**THE TASKS:**
1: Decide whether each statement below agrees with the copier control panel description: (a) the overlay is made of ordinarily transparent material such as glass or plastic; (b) options that have not been chosen cannot be seen at all by the operator; (c) the overlay has lower resolution than an ordinary liquid crystal display means. For each one, answer yes or no and quote the words of the description that settle it.
2: Carry the copier control panel description forward, starting right after its final sentence.

The display means 4 can be any known electronic display means, including a CRT or an array of LEDs. However, in its preferred form it is of a construction presently available on the market that includes a liquid crystal graphic display portion backlit by a light source such as an electroluminescent sheet of material. The liquid crystal contains pixels that operate as light valves which are separately electronically addressable to either permit light to pass or not to permit light to pass.
The overlay 5 is made of ordinarily transparent material such as glass or plastic. It is mountable for pivotal movement about one end 9 between a position overlying the display means 4 and a raised position not overlying the display means. Preferably, in the raised position the display means is entirely visible.
The overlay 5 contains light attenuating portions which are capable of indicating operator options in response to backlighting of the overlay. Preferably, the overlay is made opaque or translucent with transparent or cutout text or graphics. The area behind the transparent graphics is then selectively backlit by actuation of the display means directly behind that area. For this function, the control buttons 6 (or 7 and 8) control the backlighting. The transparent graphics in the overlay are arranged in either rows, columns or diagonals with a button at the end of each row, column or diagonal which, when actuated moves the highlighting up, down or across the row, column or diagonal.
For example, as shown in FIG. 1, the overlay is generally opaque. It has transparent or translucent portions which make up a leftmost column of graphics. At the bottom of this column is the word "sides" in the overlay. Various options are listed in the column to tell the operator whether he is going from duplex originals to duplex copies (2--2) or simplex to simplex (1--1) or combinations thereof. The word "sides" is printed on the overlay in a manner distinguishing it from the selectable choices. The button at the bottom of the column controls which of the options is heavily backlit.
Because this type of liquid crystal display means has a small amount of leakage even when that portion of the display is not actuated the options not chosen are lightly visible to the operator. This allows the operator to see all of his options and note by the highlighting the one that has been picked. This latter feature is known generally in the prior art, but has been accomplished by the more expensive expedient of applying separate voltages to separate illumination sources for each option.
The overlay contains a cutout or totally transparent area 10 which allows direct operator viewing of the display means thereby permitting messages to the operator, using the display means in its normal electronically addressed mode.
The above described operation is for the normal or first mode of the control panel. The primary functions of the copier or printer that the control panel is controlling are all contained in the graphics of the overlay. The overlay, of course, is of much higher resolution than an ordinary liquid crystal display means and therefore can contain all options of all of these normal features.

**COLLECTED MATERIAL:**
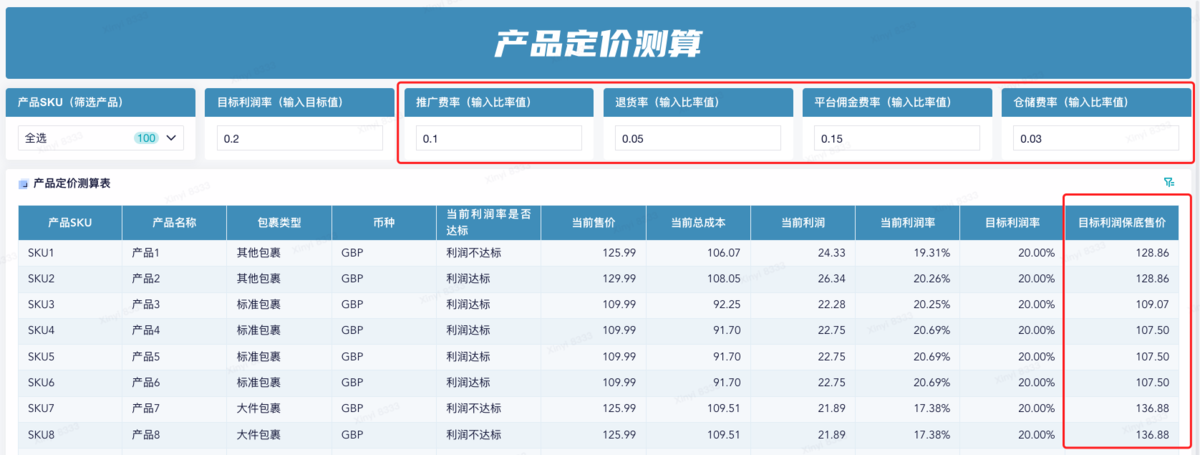Click the 当前利润率 column header

click(x=907, y=222)
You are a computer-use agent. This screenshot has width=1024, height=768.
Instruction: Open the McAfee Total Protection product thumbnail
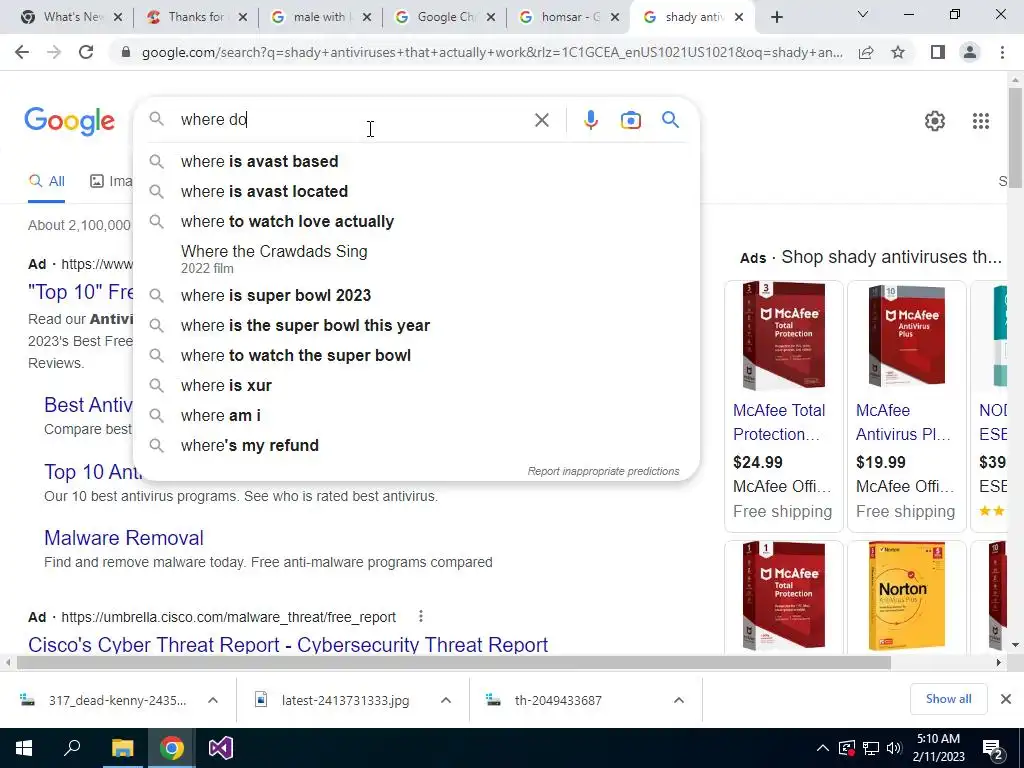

**RESPONSES PER TASK:**
1:
(a) Yes: "The overlay 5 is made of ordinarily transparent material such as glass or plastic."
(b) No: "the options not chosen are lightly visible to the operator."
(c) No: "The overlay, of course, is of much higher resolution than an ordinary liquid crystal display means"

2:
When the operator wishes to use a more sophisticated and less commonly used feature, he presses the special features button 11 shown in FIGS. 1 and 2. This causes the overlay to pivot about end 9 (by spring or motor, not shown) to a position in which the entire display means 4 is visible as shown in FIG. 2. Pressing the special features button also switches the electronics to prepare the apparatus for special features. In this mode, the entire display means is used for text and graphics as is well known in the art. The control buttons are also switched over to special features and can be used to scroll menus up and down and otherwise to interact with the information associated with the special features.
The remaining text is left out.